[WHAT YOU WILL DO] Please show each line of the listing where "computer" is present.

[STUDY MATERIAL]
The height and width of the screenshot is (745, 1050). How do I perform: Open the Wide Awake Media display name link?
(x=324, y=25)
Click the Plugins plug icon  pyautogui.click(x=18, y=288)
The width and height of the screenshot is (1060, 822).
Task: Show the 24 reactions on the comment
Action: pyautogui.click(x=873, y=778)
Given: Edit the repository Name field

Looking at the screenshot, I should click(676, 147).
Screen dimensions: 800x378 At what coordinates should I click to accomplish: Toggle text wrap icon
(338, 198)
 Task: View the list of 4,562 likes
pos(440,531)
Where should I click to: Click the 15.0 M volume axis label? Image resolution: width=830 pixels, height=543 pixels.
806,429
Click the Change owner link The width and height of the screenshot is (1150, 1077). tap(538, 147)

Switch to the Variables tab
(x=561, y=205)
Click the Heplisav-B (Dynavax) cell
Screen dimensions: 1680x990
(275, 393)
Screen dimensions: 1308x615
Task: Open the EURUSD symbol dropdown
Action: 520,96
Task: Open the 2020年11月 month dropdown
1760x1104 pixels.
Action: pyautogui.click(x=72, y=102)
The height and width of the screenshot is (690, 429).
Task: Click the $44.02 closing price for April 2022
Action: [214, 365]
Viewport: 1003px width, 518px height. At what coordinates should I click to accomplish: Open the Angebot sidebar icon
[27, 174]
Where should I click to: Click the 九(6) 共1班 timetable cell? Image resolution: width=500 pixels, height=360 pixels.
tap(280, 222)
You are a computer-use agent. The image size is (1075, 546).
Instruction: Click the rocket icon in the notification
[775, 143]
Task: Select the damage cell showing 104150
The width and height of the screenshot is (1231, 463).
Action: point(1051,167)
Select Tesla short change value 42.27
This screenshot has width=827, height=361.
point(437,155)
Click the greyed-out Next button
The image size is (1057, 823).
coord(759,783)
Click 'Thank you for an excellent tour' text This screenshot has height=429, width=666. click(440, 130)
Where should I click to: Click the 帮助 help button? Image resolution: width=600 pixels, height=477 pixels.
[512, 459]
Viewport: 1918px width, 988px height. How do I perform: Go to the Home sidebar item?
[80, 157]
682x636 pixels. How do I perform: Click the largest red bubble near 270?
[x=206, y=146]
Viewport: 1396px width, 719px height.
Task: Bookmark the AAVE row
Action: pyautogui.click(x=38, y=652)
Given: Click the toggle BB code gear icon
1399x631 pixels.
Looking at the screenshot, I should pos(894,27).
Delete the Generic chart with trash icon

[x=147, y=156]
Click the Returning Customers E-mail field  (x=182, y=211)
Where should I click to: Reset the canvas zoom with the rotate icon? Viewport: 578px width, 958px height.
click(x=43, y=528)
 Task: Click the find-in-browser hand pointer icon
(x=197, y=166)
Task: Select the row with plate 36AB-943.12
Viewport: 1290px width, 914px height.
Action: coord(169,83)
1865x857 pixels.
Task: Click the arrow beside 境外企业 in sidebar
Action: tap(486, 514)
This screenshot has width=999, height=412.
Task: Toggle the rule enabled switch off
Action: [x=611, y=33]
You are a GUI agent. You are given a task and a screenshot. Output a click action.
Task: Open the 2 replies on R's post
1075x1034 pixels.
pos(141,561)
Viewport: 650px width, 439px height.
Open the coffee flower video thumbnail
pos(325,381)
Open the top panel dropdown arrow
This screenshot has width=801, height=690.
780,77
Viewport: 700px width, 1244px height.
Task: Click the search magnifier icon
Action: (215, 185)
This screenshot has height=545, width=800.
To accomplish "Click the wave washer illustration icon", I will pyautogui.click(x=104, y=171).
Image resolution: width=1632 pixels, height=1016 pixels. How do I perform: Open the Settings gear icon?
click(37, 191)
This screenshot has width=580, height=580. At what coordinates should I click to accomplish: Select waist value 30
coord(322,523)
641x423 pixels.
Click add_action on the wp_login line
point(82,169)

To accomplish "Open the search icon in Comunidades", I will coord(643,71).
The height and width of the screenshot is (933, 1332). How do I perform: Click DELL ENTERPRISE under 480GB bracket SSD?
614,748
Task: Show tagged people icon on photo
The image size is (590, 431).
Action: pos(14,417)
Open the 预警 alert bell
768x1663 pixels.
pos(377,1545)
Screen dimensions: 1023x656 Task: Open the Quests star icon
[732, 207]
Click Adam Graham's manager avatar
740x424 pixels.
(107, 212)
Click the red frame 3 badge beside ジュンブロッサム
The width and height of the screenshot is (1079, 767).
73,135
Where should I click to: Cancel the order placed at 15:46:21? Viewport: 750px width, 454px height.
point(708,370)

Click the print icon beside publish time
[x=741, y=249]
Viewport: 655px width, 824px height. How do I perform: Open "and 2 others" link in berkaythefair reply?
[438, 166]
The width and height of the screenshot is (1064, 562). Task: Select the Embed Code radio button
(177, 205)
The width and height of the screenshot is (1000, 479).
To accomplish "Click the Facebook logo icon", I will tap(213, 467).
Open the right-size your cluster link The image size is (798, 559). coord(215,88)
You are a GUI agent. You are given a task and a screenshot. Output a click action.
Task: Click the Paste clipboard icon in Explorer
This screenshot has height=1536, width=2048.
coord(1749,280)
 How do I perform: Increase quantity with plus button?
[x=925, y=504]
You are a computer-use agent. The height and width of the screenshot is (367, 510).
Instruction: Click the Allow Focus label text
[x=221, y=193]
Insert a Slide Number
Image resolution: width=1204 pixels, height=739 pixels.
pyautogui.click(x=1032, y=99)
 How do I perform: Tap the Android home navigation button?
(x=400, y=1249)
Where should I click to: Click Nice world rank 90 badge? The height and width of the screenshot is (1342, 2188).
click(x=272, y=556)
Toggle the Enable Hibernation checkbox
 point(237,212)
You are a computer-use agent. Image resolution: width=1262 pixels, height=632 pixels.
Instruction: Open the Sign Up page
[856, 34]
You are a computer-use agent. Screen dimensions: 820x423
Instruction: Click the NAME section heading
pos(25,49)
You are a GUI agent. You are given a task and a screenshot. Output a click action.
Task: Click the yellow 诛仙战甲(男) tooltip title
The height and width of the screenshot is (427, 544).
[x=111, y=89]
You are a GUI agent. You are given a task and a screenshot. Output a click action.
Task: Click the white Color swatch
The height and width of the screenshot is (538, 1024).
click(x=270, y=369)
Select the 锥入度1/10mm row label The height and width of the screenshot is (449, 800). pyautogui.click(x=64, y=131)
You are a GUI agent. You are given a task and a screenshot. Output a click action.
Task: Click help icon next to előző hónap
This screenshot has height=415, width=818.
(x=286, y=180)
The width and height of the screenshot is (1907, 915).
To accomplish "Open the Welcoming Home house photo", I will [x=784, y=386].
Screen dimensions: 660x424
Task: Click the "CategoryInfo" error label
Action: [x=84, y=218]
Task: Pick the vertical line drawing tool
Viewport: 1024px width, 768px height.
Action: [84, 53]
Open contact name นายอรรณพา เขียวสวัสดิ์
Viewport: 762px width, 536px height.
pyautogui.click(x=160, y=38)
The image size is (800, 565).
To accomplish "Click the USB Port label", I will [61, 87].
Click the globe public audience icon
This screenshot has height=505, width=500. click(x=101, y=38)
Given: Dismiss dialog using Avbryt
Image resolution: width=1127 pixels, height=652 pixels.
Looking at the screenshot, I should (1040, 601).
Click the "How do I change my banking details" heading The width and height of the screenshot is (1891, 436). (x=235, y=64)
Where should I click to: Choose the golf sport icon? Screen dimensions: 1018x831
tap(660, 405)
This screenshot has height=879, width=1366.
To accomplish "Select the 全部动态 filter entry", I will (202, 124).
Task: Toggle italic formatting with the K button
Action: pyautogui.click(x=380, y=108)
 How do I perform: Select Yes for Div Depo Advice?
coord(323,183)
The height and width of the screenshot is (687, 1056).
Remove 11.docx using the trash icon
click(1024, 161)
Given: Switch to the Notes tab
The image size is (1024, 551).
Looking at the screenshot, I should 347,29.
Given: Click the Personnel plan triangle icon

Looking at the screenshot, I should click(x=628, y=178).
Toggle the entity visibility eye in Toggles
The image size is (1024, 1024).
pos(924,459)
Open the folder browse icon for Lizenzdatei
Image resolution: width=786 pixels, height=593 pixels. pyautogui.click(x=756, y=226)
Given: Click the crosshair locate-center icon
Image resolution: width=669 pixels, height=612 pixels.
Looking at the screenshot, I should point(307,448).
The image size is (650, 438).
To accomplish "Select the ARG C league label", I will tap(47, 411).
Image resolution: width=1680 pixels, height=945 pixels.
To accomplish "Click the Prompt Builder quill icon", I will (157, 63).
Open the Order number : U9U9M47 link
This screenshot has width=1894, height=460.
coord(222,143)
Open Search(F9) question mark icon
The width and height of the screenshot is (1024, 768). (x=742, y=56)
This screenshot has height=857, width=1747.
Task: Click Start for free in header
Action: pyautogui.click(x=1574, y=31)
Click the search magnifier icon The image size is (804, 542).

[RESPONSE TO THE TASK]
You are a computer-use agent. The image size is (1075, 546).
You are a computer-use agent. The height and width of the screenshot is (367, 510).
You are a computer-use agent. Image resolution: width=1262 pixels, height=632 pixels.
You are a computer-use agent. Screen dimensions: 820x423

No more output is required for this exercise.